March 17, 1996

Salmon Ladder Issue May Doom Dam

The Vancouver Columbian
 

After decades of study and mountains of paperwork, the federal government says fish passage should be provided at Condit Dam to allow salmon and steelhead back to the upper White Salmon River after a 70-year absence.

The Federal Energy Regulatory Commission’s preferred alternative for relicensing the dam calls for a $27 million package, including a fish ladder for upstream-bound adults and passage for young headed downstream.

It also calls for increases in minimum stream flows , more stable flows and adding spawning gravel in spots below the dam.

Terry Flores, hydro policy administrator for PacifiCorp, operator of the dam, says FERC’s fish passage recommendations would make Condit unprofitable. Unless there are changes, PacifiCorp may reject the license, she said.

No other company or agency has applied for Condit’s license. No one quite knows what will happen if PacifiCorp chooses to no longer operate the dam.

Condit Dam, 3.3 miles up the White Salmon, was built in 1913. The 125-foot tall dam produces enough electricity for about 13,000 homes. It has created a narrow, silt-laden 1.7 mile reservoir.

Condit’s wooden fish ladder was soon destroyed by spring run-off. A concrete ladder built in 1928 met a similar fate.

How many salmon and steelhead used the White Salmon River before Condit’s construction is unknown.

A consultant estimated under pristine conditions the river would produce 5,489 coho salmon, 625 chinook and 763 steelhead.
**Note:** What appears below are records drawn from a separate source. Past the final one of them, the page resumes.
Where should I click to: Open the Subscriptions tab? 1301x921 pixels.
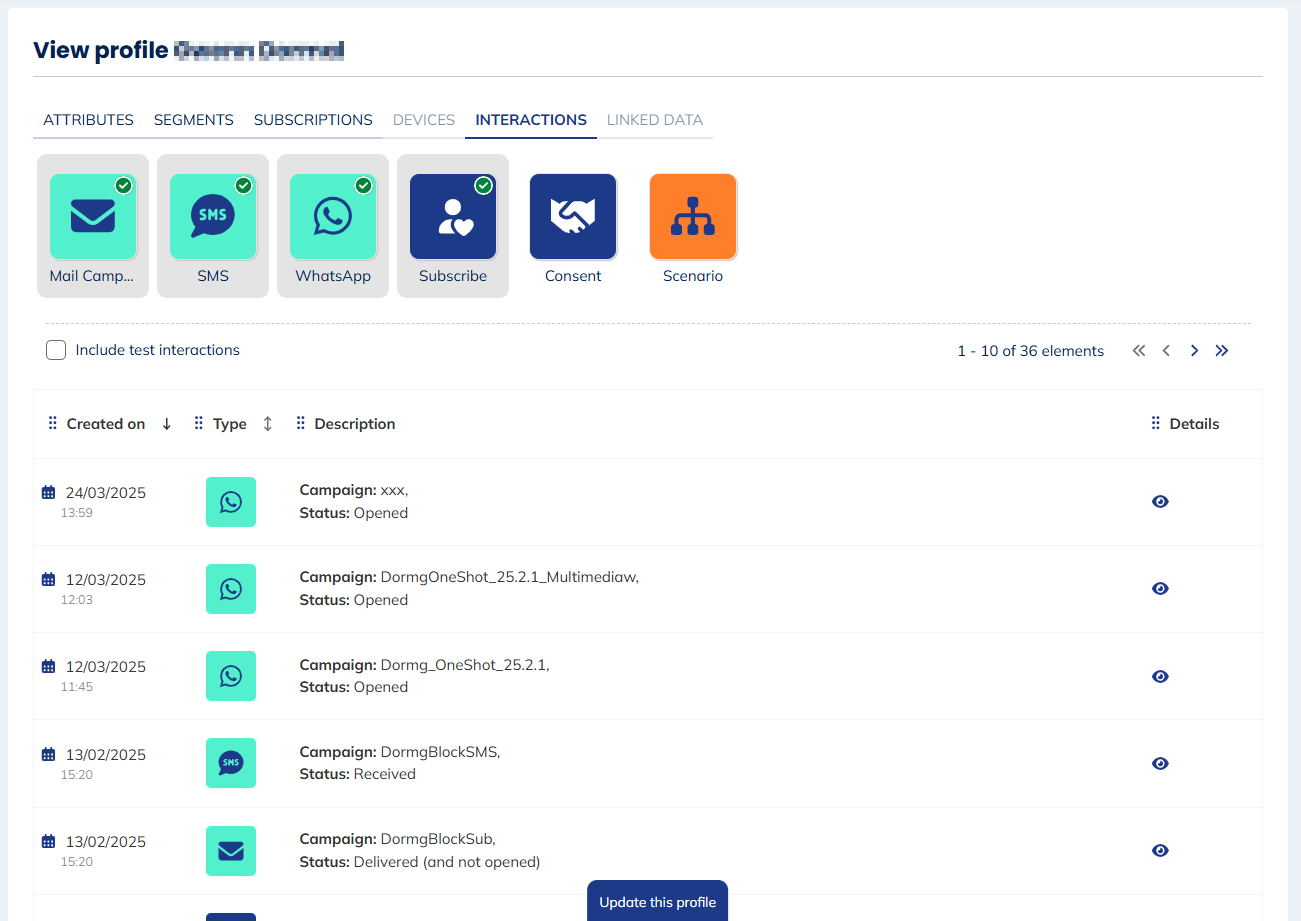313,120
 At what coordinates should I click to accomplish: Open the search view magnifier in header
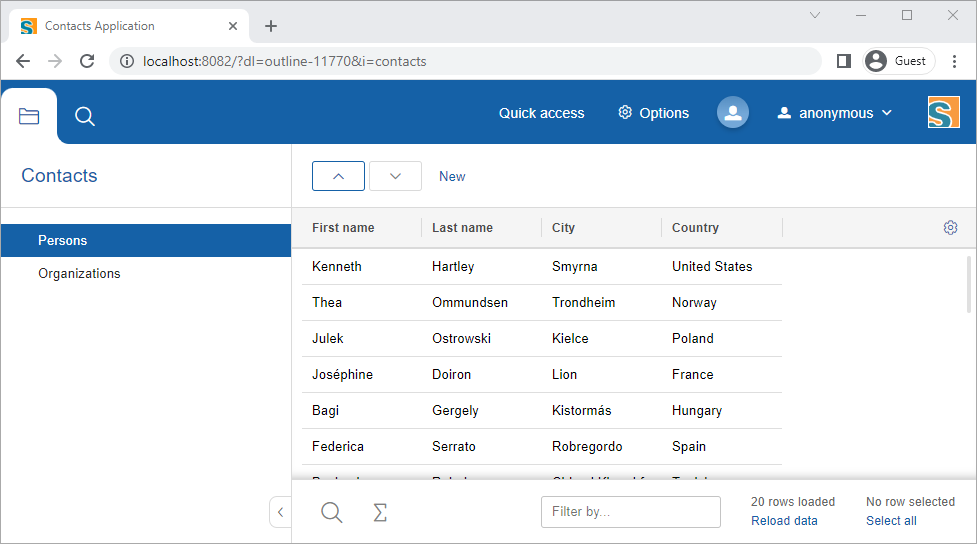pyautogui.click(x=85, y=116)
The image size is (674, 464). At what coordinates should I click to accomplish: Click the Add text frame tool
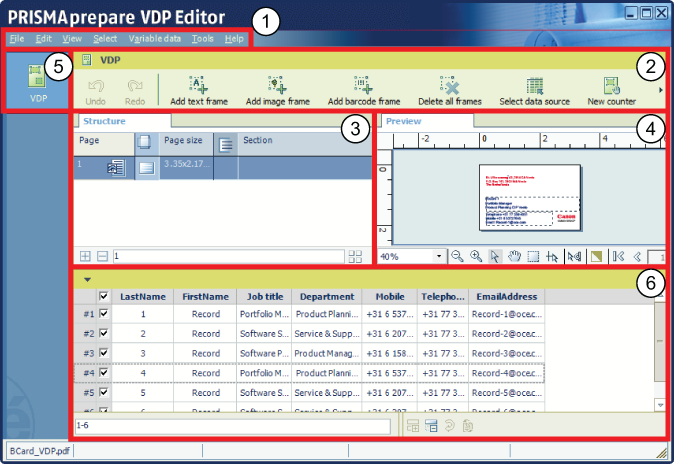197,90
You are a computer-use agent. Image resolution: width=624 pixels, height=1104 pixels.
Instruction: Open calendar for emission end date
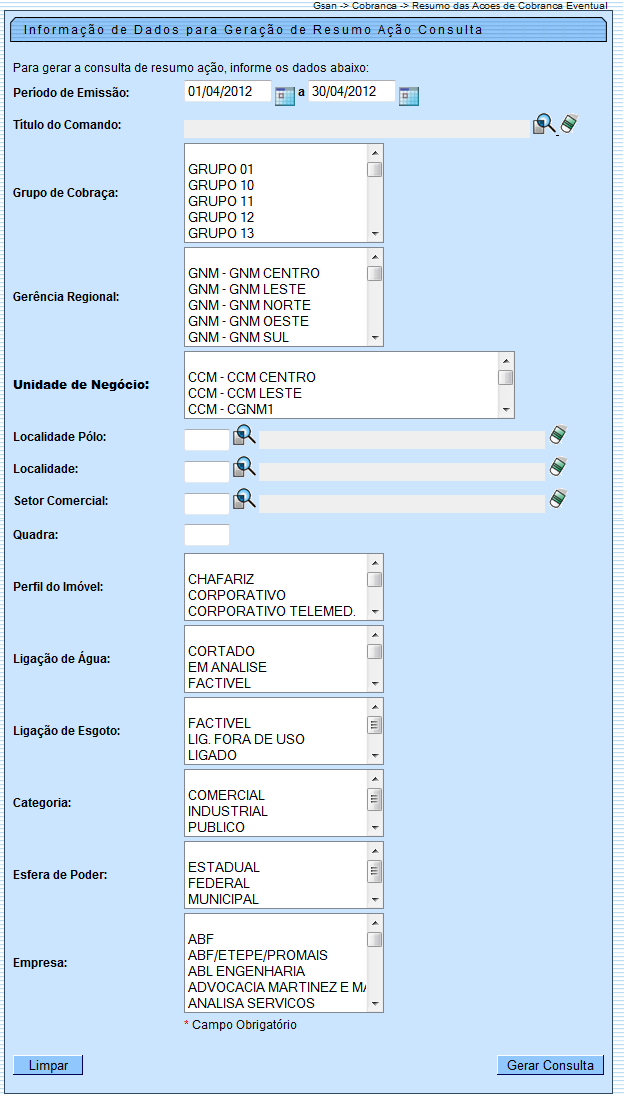408,96
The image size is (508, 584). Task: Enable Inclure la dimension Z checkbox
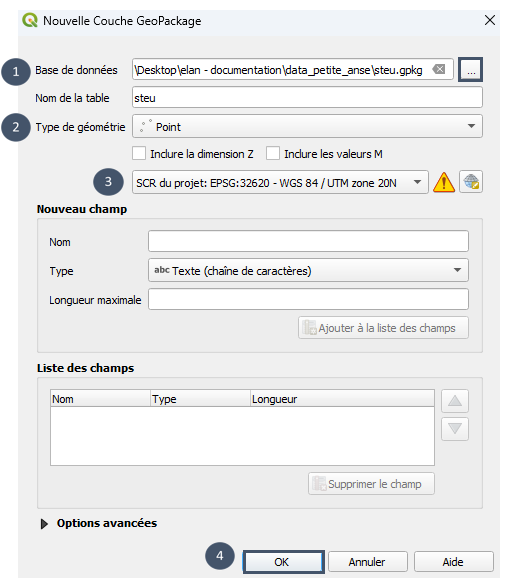pyautogui.click(x=139, y=153)
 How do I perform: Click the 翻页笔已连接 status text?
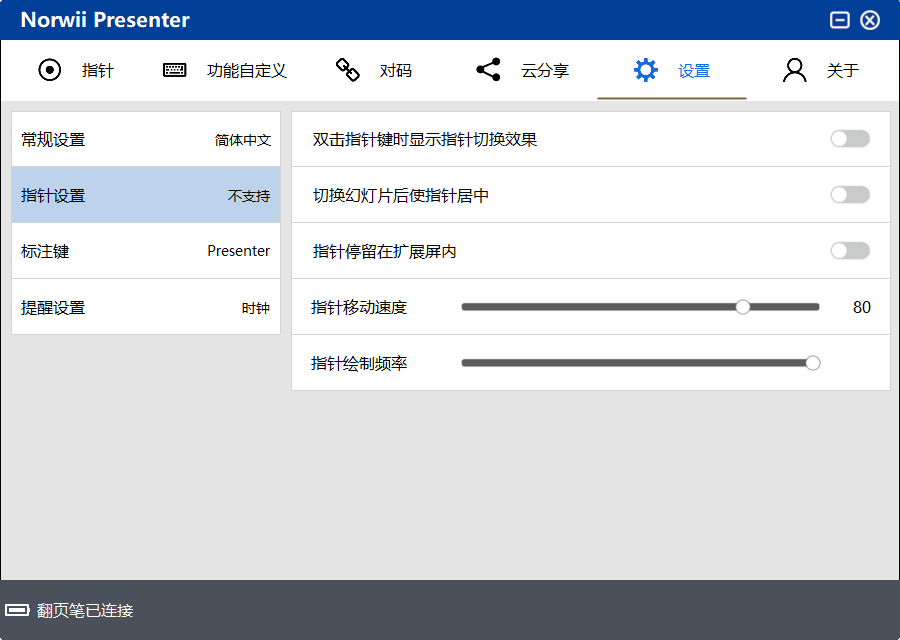pyautogui.click(x=85, y=611)
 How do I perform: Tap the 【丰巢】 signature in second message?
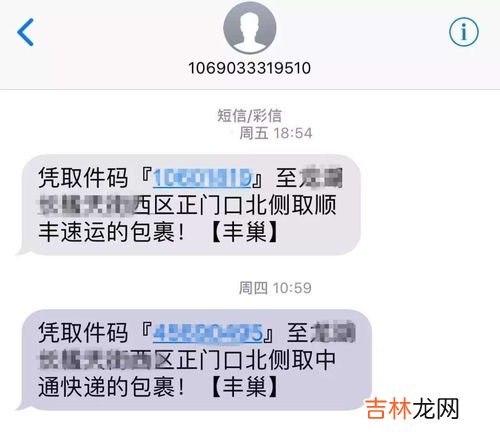(x=245, y=387)
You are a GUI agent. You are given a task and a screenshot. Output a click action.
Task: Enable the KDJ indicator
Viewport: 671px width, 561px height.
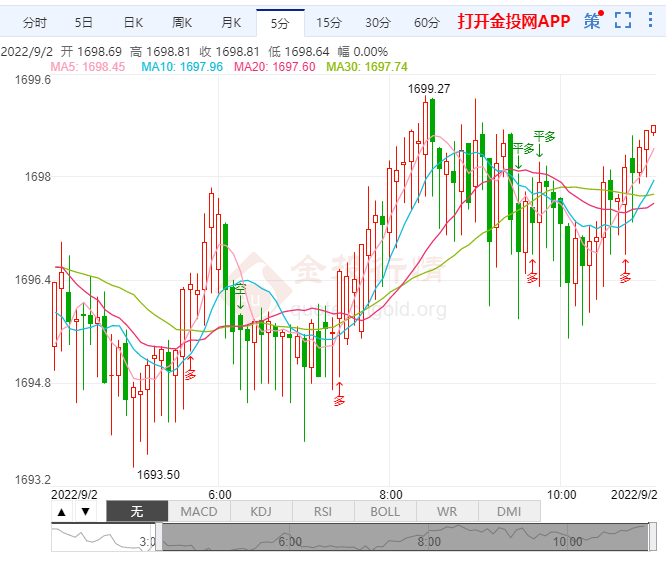[261, 512]
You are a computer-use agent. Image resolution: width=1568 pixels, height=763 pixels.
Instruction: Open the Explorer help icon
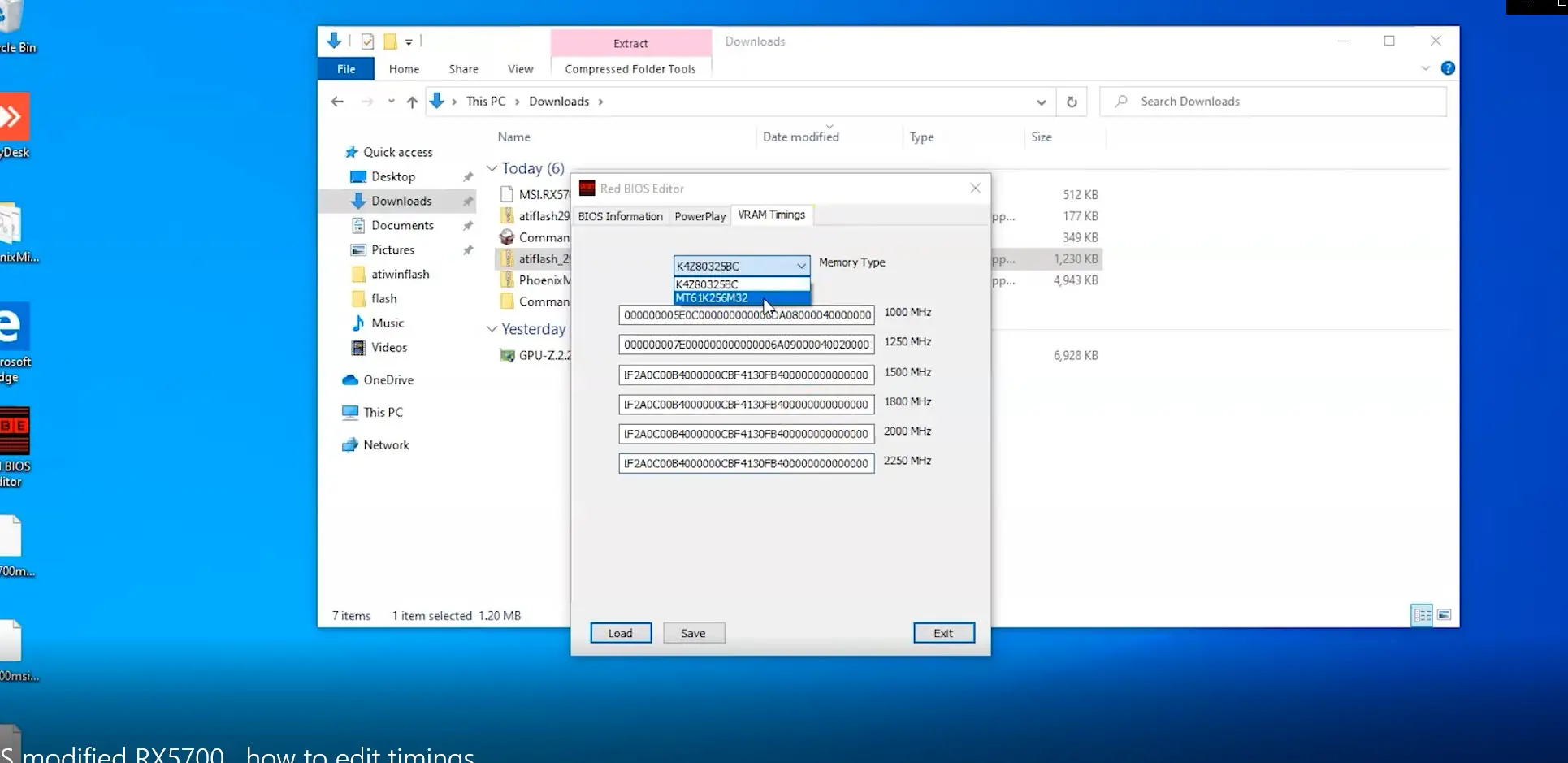[x=1447, y=68]
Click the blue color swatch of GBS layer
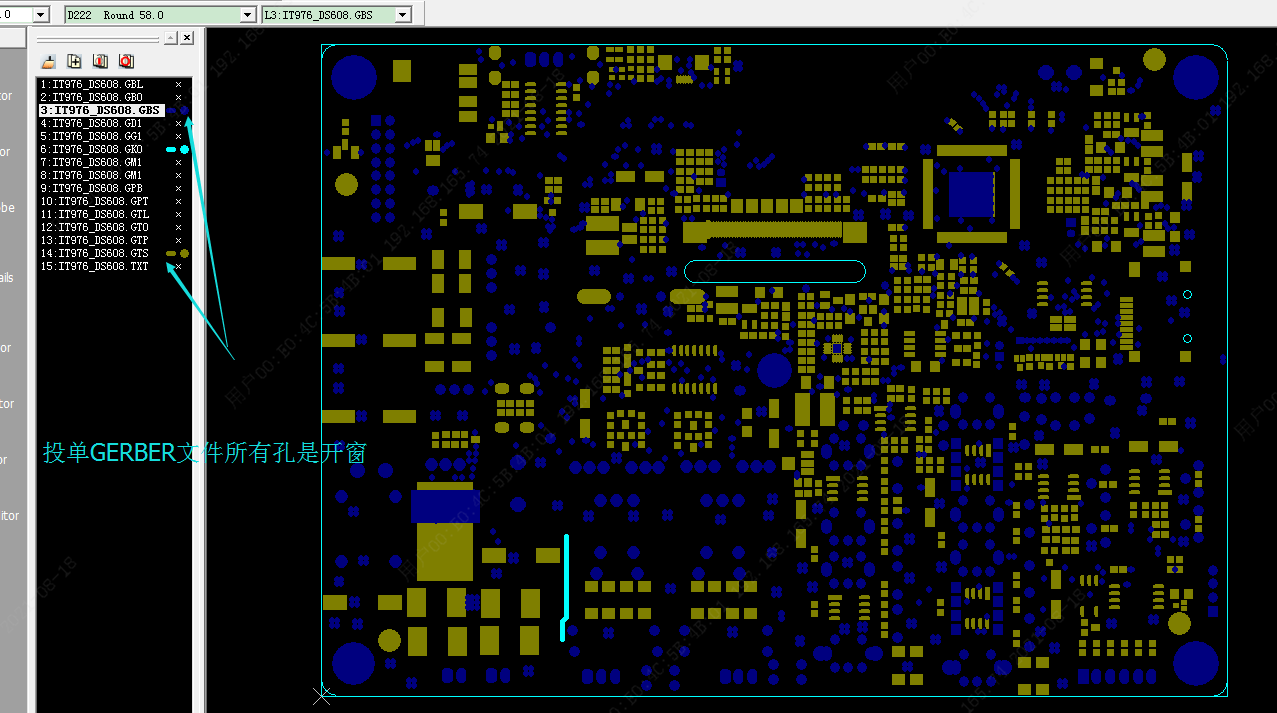Viewport: 1277px width, 713px height. point(178,110)
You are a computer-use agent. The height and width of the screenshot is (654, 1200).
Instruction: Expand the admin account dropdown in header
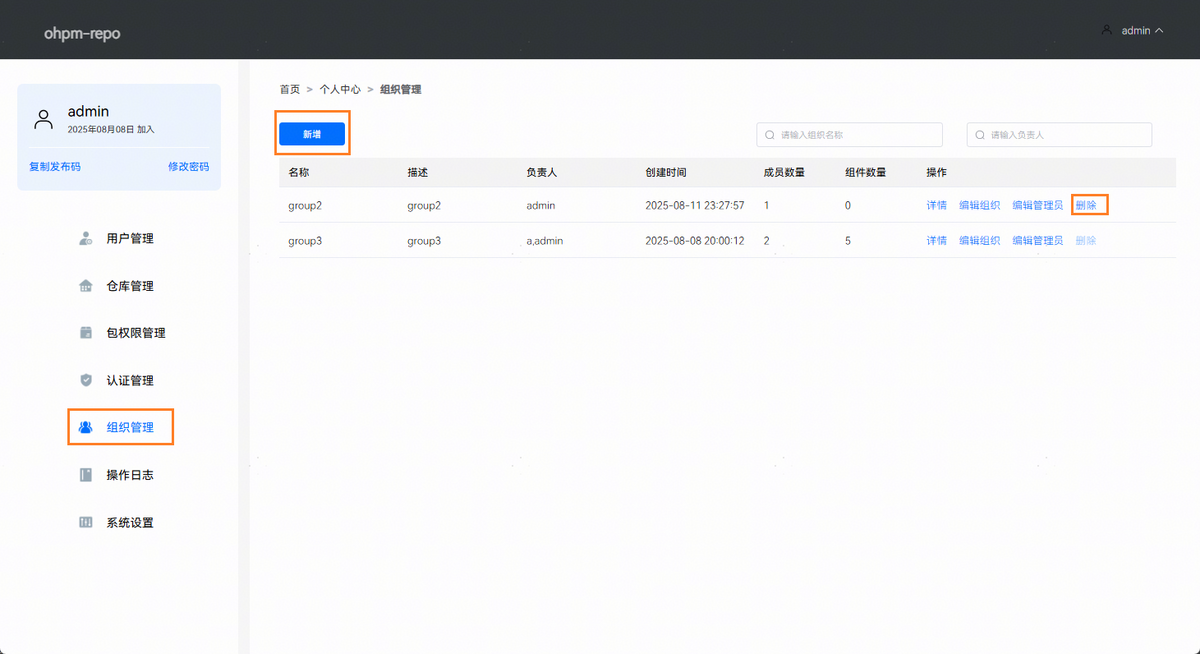[x=1134, y=31]
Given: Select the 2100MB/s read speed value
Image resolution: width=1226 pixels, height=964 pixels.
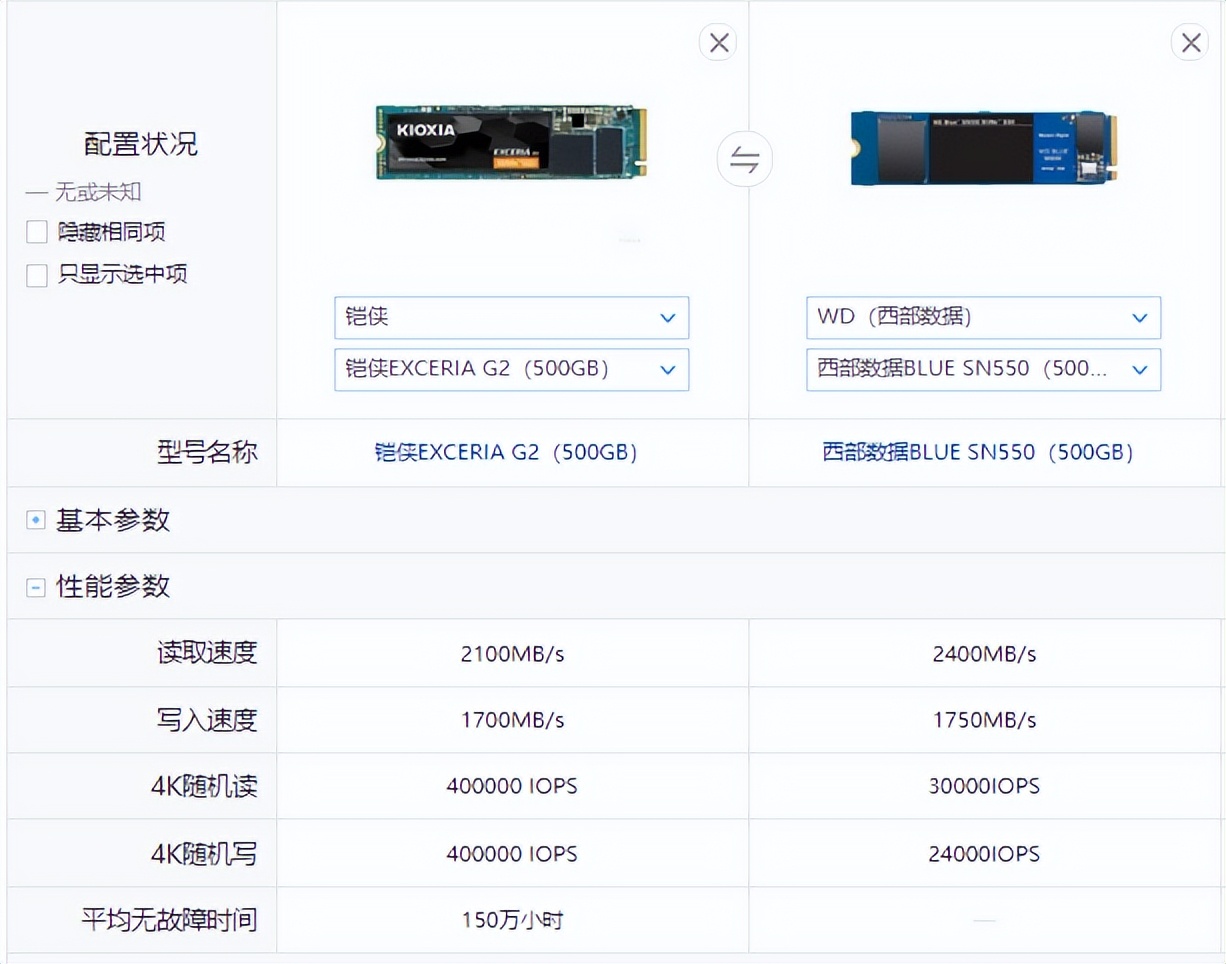Looking at the screenshot, I should (x=511, y=652).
PacifiCorp’s application to renew its license for Condit proposed a variety of improvements, but not fish passage.

FERC’s preferred alternative calls for $27 million in improvements, mostly for fish. PacifiCorp’s Flores said the real cost is more like $30 million to $31 million.

PacifiCorp says it would lose money if it put in much more than $10 million in improvements.

PacifiCorp hopes to persuade FERC there are less-expensive ways to return salmon and steelhead, such as trapping adult fish and trucking them around the dam, officials said. The utility also would consider paying for habitat restoration elsewhere.

Another fish consideration is the resident trout population in Northwestern Lake upstream.

When the middle stretch of the White Salmon River was included in the federal wild and scenic rivers program, the resident trout population was deemed an “outstandingly remarkable value.”

As such, the U.S. Forest Service is required to protect it. Reintroduction of salmon and steelhead upstream of Condit is expected to lessen the trout population.

Don Schluter, Trout Unlimited’s hydropower coordinator, said a coalition of conservation groups wants to remove the aging Condit Dam.

“The number of megawatts it produces is minuscule compared to the potential for fish restoration,” he said. “There’s such a surplus of power the Bonneville Power Administration is giving it away.”

John Thomas of the White Salmon River Steelheaders said removing Condit would cause wild trout numbers to drop 30 to 90 percent if salmon and steelhead are introduced.